INSTRUCTIONS TO FOLLOW. In the copy, include no images. Reproduce the entries exactly.

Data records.
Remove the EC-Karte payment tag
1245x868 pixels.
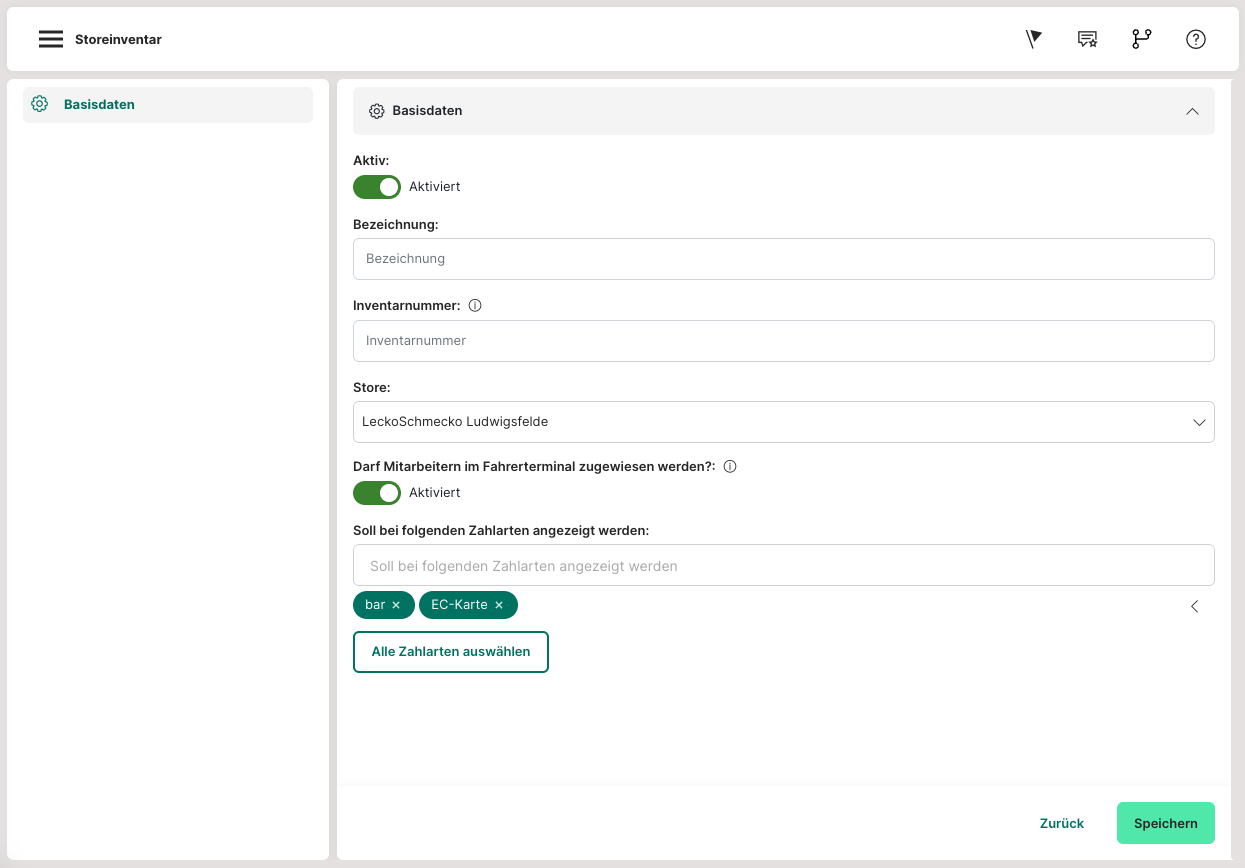[x=499, y=605]
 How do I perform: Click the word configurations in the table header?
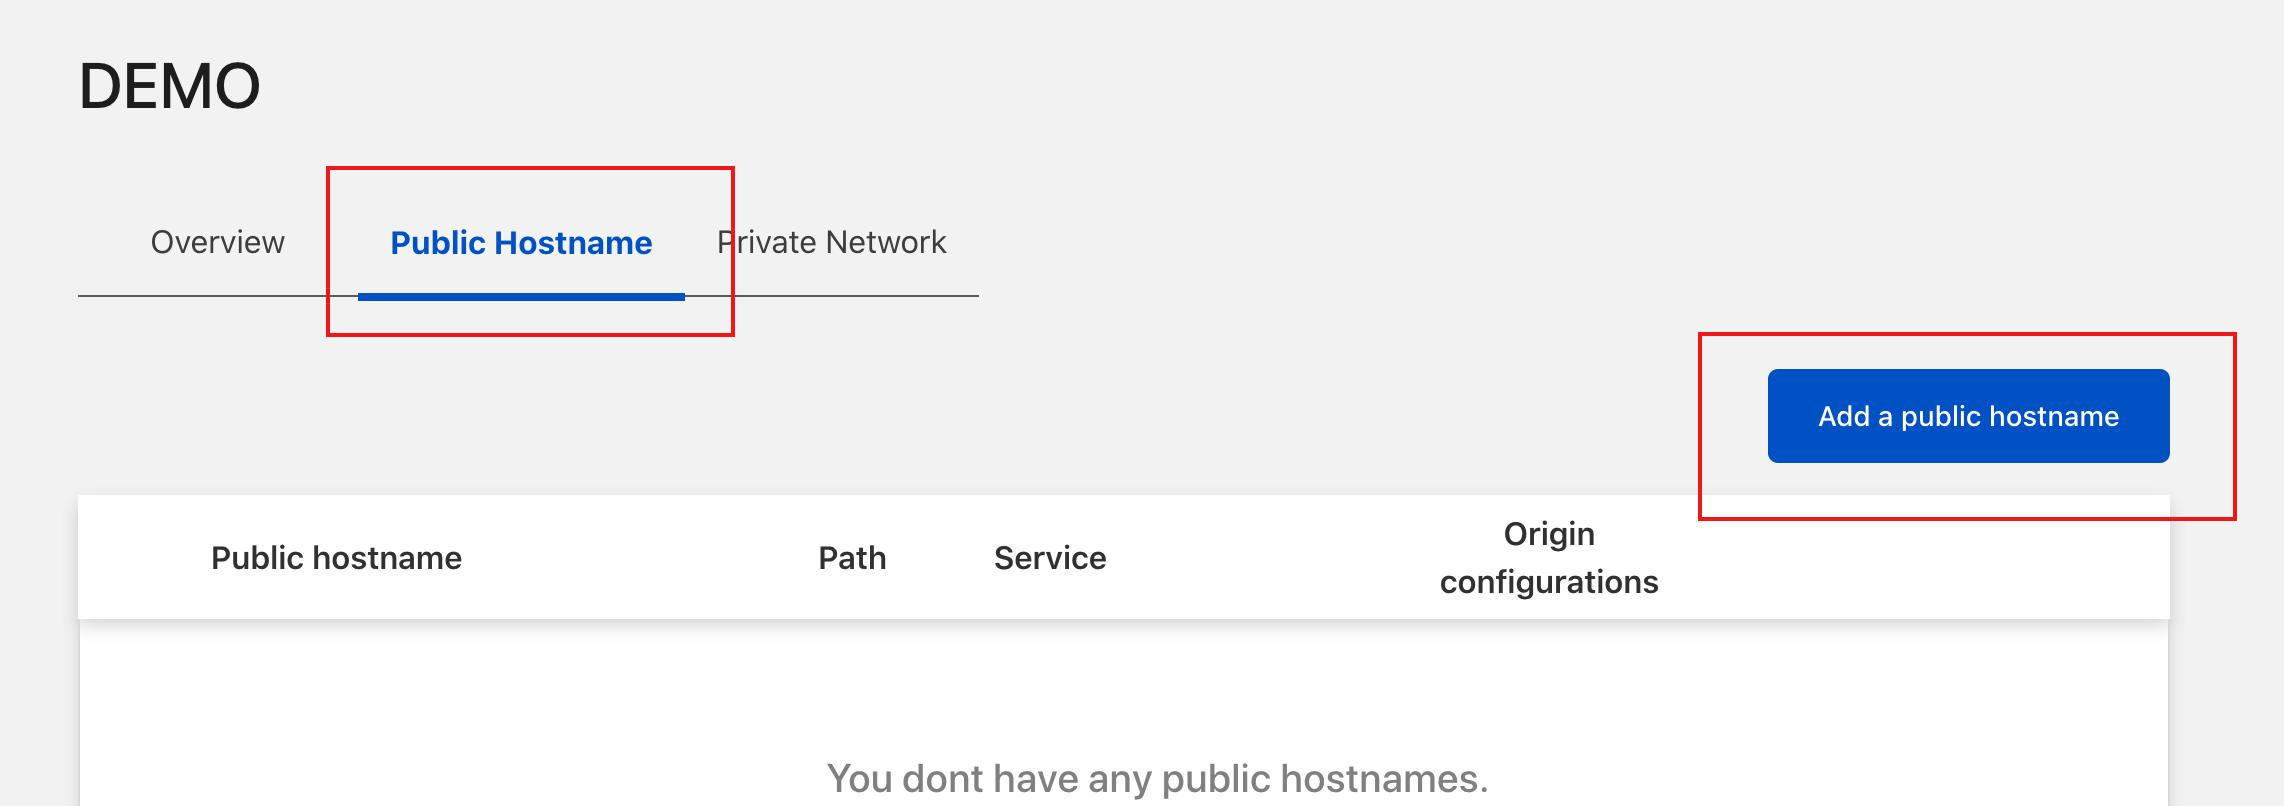point(1548,582)
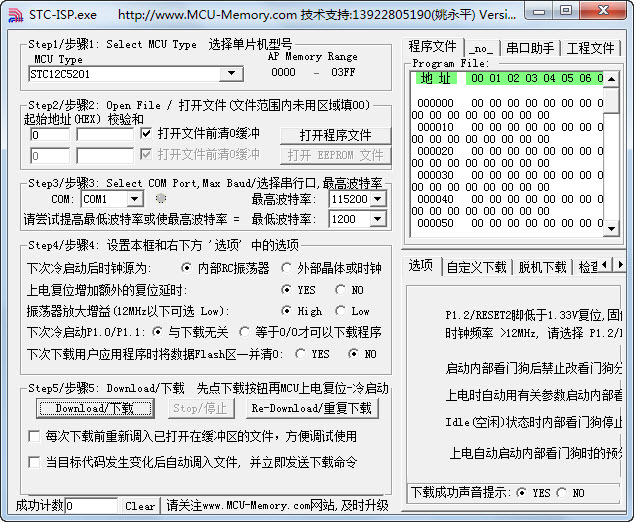Switch to the 脱机下载 tab
The width and height of the screenshot is (634, 522).
point(543,267)
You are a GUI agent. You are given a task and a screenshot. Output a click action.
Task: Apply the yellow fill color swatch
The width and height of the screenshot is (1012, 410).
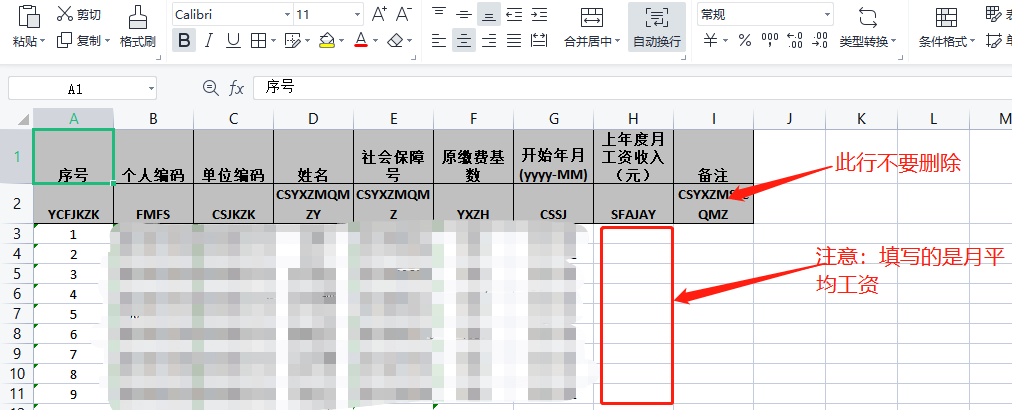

ANSWER.
Remove the EC-Karte payment tag
1245x868 pixels.
[x=499, y=605]
 How do I perform: Click the word configurations in the table header?
point(1548,582)
Switch to the 脱机下载 tab
The width and height of the screenshot is (634, 522).
point(543,267)
You are a GUI agent. You are given a task and a screenshot. Output a click action.
Task: Apply the yellow fill color swatch
The width and height of the screenshot is (1012, 410).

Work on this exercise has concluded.